* [Data to process]
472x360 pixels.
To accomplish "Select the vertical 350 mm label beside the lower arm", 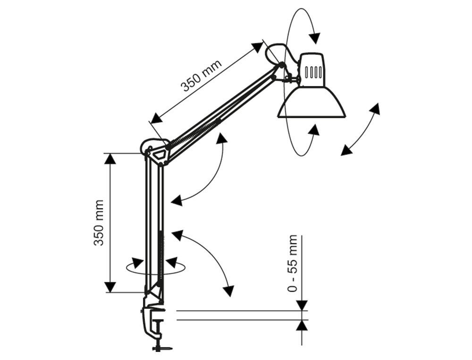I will (99, 222).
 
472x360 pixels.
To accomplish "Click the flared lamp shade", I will (312, 103).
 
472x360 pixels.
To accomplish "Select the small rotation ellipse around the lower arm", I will (156, 268).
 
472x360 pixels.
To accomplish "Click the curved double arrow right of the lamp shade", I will (361, 129).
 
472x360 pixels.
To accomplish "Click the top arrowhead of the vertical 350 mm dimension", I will (110, 159).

* [What you should do]
Pull out each line of the material above that contains the string "lamp". Case counts.

* [Task result]
To accomplish "Click the flared lamp shade", I will (312, 103).
To accomplish "Click the curved double arrow right of the lamp shade", I will (361, 129).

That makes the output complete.